**Haber metni:**
####################
Mehmet Şimşek, IMF Başkan Yardımcısı İle Görüştü

Uluslararası Para Fonu (IMF) – Dünya Bankası Bahar Toplantıları kapsamında Washington’da bulunan Hazine ve Maliye Bakanı Mehmet Şimşek, IMF Başkan Yardımcısı Gita Gopinath ile görüştü.

IMF Başkan Yardımcısı Gopinath, sosyal medya hesabından yaptığı paylaşımda görüşmeyle ilgili, “Türkiye Maliye Bakanı Mehmet Şimşek ile Türkiye ve dünyanın ekonomik görünümü üzerine mükemmel sohbet” yorumunda bulundu.

Görüşmenin detayları ile ilgili Gita Gopinath ya da Mehmet Şimşek’ten bir açıklama gelmedi.

Öte yandan IMF Avrupa Dairesi Direktörü Alfred Kammer, “Türkiye’de yeni bir IMF programına ihtiyaç olduğunu düşünüyor musunuz? Bu konuda Türk yetkililerle görüşmeler yapılıyor mu?” sorusunu yanıtladı.

Türkiye’de hayata geçirilen reform programını çok desteklediklerini ifade eden Kammer, “Biz de Türkiye’deki ekonomi ekibinin uyguladığı programı tavsiye ederdik. Hayır, Türkiye’yi desteklemeye yönelik herhangi bir IMF programı konusunda bir görüşme yok” dedi.

Kammer, “Türkiye’de cumhurbaşkanlığı seçimlerinden sonra ekonomi politikasında yapılan değişikliği nasıl değerlendiriyorsunuz? Bu politikanın kalıcı olacağına inanıyor musunuz?” şeklindeki bir başka soru üzerine, Türkiye’de uygulanan programın kırılganlığı daha da azaltmasının, enflasyonu zaman içerisinde kalıcı olarak düşürmesinin ve yatırımlar için uygun ortamı yaratmasının beklendiğini söyledi.

Türkiye’de 2023 yılı ortalarında ekonomi politikasında değişikliğe gidildiğine ve parasal alanda ciddi boyutta sıkılaşmayla yeni politikaların hayata geçirildiğine dikkat çeken Kammer, mali alanda da, depremden kaynaklı artan harcamaları karşılamak dahil mali konsolidasyonun başlatıldığını belirtti.
####################
**Veri bölümü:**
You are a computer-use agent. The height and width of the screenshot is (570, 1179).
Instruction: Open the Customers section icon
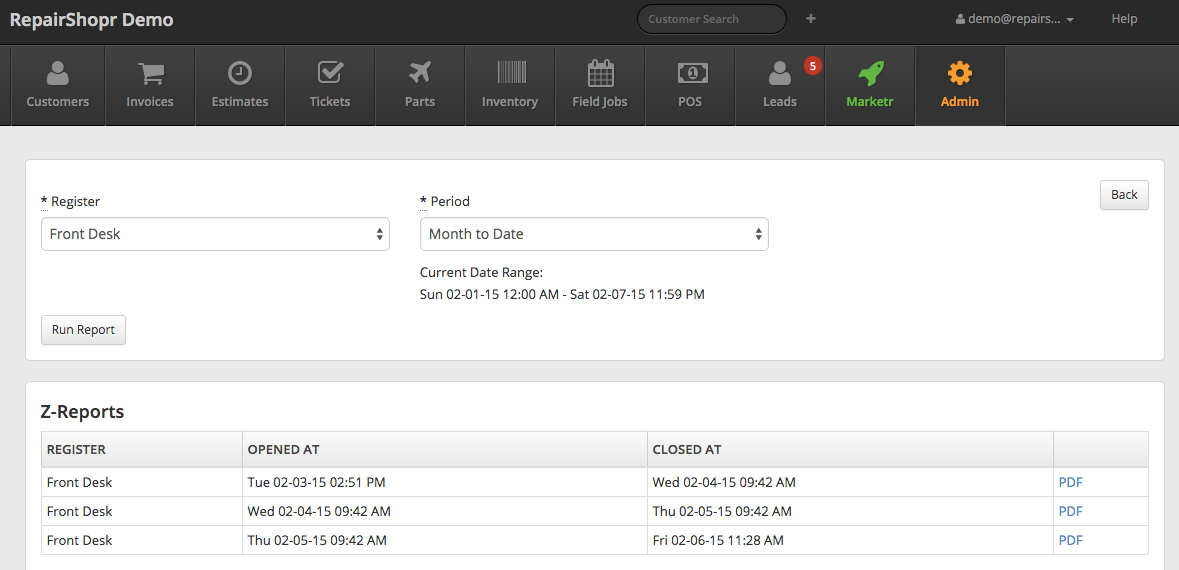(x=58, y=74)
####################
**Verilen görev 1:** Yukarıdaki haber metninde adı geçen kişileri, metindeki unvanlarıyla birlikte sıralayın.
**Verilen görev 2:** Haber metninde "Uluslararası Para Fonu" ile başlayıp "bir açıklama gelmedi." ile biten kısmı hiç değiştirmeden tekrarlayın.

**Görevin çözümü 1:**
- Mehmet Şimşek: Hazine ve Maliye Bakanı
- Gita Gopinath: IMF Başkan Yardımcısı
- Alfred Kammer: IMF Avrupa Dairesi Direktörü

**Görevin çözümü 2:**
Uluslararası Para Fonu (IMF) – Dünya Bankası Bahar Toplantıları kapsamında Washington’da bulunan Hazine ve Maliye Bakanı Mehmet Şimşek, IMF Başkan Yardımcısı Gita Gopinath ile görüştü.

IMF Başkan Yardımcısı Gopinath, sosyal medya hesabından yaptığı paylaşımda görüşmeyle ilgili, “Türkiye Maliye Bakanı Mehmet Şimşek ile Türkiye ve dünyanın ekonomik görünümü üzerine mükemmel sohbet” yorumunda bulundu.

Görüşmenin detayları ile ilgili Gita Gopinath ya da Mehmet Şimşek’ten bir açıklama gelmedi.